7 thoughts on “Making Digital Books: Formatting Your Novel for Print-on-Demand (PoD)

  1. Michael,

    As always, this series is so helpful to those if us doing this for the first time. I have some questions about the spcifications you set, though. You note to set the spacing to 1.15″, but I don’t see how to do this in Word (I’m using Word 2007). I can set line spacing for “single,”1.5,” or “double.” Is there a way to set the exact inches, or are things different in the newer versions of Word?

    Similarly, you note margins of .63″ for the inside and .9″ for the sides/outside, but I don’t get options for “inside” and “sides” or “outside.” I just get “left” and “right” and “gutter.” Are these new terms for what you mean, or am I missing something?

    Any help you can offer would be greatly appreciated. Thanks again for this terrific series.



    1. Hi John — sorry for the confusion! I’m using Word 2007 (Microsoft Office 2007), and I have the option for 1.15″ spacing — there’s a button called Line Spacing on the Home tab, in the Paragraph section. That button lets you do 1.15″.

      And Left Right and Gutter are the same as inside and outside.

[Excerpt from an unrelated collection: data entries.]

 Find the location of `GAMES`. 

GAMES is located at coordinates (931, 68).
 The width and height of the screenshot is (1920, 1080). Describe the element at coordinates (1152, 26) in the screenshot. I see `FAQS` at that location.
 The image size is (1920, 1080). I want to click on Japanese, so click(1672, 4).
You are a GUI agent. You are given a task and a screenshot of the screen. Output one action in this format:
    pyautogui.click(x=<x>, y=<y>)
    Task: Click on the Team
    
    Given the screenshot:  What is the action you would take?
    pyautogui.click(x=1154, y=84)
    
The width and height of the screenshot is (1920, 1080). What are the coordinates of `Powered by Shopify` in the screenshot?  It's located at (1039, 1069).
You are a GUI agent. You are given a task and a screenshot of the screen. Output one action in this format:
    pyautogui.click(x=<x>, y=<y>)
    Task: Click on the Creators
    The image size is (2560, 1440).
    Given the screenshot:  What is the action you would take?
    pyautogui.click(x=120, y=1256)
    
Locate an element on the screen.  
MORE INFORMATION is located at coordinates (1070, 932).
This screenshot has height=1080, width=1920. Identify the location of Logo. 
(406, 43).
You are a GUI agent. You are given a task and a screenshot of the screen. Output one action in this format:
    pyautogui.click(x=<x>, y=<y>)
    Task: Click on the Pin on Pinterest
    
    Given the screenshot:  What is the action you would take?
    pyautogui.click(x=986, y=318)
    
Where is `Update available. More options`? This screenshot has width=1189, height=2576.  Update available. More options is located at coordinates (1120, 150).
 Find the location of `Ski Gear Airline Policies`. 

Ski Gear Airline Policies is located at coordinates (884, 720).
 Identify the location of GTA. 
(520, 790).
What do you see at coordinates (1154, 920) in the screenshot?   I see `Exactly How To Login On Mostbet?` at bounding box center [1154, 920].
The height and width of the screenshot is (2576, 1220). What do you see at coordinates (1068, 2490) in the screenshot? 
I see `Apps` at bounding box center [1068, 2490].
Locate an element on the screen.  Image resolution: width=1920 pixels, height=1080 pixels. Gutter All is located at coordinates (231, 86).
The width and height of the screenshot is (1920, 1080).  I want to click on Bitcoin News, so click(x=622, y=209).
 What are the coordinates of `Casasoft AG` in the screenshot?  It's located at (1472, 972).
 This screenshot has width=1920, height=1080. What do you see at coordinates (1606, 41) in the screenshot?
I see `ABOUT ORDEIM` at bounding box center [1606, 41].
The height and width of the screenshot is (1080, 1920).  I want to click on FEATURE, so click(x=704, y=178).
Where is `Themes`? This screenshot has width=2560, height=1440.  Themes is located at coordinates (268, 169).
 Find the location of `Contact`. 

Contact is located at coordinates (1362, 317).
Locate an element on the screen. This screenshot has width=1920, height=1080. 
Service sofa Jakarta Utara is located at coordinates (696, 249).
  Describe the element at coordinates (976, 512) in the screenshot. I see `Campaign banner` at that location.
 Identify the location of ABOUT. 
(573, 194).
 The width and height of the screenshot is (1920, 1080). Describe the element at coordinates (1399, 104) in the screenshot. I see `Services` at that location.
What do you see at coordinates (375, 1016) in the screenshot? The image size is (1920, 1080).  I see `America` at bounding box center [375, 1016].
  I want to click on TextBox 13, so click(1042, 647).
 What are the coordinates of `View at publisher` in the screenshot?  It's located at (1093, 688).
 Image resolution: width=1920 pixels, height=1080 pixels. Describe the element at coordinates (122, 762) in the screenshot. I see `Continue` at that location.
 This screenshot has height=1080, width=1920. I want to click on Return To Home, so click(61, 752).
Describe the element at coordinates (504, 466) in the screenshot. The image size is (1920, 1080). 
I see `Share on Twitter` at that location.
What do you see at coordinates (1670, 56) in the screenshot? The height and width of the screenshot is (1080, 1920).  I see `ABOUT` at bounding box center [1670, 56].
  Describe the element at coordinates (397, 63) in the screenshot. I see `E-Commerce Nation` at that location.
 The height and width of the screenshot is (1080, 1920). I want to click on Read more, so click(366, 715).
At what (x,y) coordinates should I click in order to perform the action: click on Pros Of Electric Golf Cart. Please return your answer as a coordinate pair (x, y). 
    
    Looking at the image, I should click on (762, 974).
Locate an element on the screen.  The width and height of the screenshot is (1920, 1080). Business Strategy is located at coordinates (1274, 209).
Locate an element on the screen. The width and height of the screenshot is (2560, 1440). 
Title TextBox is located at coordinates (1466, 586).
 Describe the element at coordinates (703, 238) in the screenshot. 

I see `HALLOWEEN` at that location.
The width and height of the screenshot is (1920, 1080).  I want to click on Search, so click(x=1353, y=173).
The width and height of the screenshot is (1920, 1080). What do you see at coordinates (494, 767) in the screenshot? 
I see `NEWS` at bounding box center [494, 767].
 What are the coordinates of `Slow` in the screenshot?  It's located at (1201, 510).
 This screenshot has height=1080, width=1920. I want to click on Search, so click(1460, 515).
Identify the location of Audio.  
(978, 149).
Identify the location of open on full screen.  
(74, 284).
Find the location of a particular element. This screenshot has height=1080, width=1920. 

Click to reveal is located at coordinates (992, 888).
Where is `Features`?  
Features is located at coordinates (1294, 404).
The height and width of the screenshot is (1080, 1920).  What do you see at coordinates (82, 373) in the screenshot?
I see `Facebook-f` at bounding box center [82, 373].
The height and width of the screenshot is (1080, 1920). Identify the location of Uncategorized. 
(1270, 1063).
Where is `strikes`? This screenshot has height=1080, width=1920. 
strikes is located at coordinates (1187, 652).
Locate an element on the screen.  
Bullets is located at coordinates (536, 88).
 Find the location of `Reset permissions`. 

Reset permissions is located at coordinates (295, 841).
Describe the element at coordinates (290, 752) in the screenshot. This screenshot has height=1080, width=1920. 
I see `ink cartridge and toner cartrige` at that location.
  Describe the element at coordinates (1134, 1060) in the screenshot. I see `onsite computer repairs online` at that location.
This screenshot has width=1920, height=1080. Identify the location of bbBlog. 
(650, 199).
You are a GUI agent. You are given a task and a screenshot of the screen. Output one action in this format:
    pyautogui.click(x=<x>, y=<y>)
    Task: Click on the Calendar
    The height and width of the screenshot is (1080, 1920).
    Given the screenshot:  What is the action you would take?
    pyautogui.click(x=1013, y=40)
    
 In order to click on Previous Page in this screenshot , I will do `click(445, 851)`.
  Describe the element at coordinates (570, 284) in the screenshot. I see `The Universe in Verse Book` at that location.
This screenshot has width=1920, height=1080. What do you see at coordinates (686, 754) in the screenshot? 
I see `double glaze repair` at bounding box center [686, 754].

  2. Hey, Michael, got a couple more questions for you.

    1) I’ve got a dedication in my book. What page would that go on in the front matter? Do I need to leave more blank pages and perhaps have the book start on page 9 instead of page 7?

    2) I have an acknowledgements page. In the eBook version, I put it in the back, so it wouldn’t take up space in the free sample portion of the downloads, but, traditionally, doesn’t this belong in the front matter? So, again, what page would that go on?

    Thanks for being so helpful with all these questions. This stuff all looks simple ’til you try to do it!



  3. Hey John — thanks for dropping by again.

    1. I’d put the dedication before the actual text of the story or novel, and put a blank page after it. And then start the story or novel. So yeah, page 9 instead of page 7.

    2. I’d put the acknowledgements at the end — that seems to be the typical place for ’em. Check out some books in your genre and see how they do it, to be sure.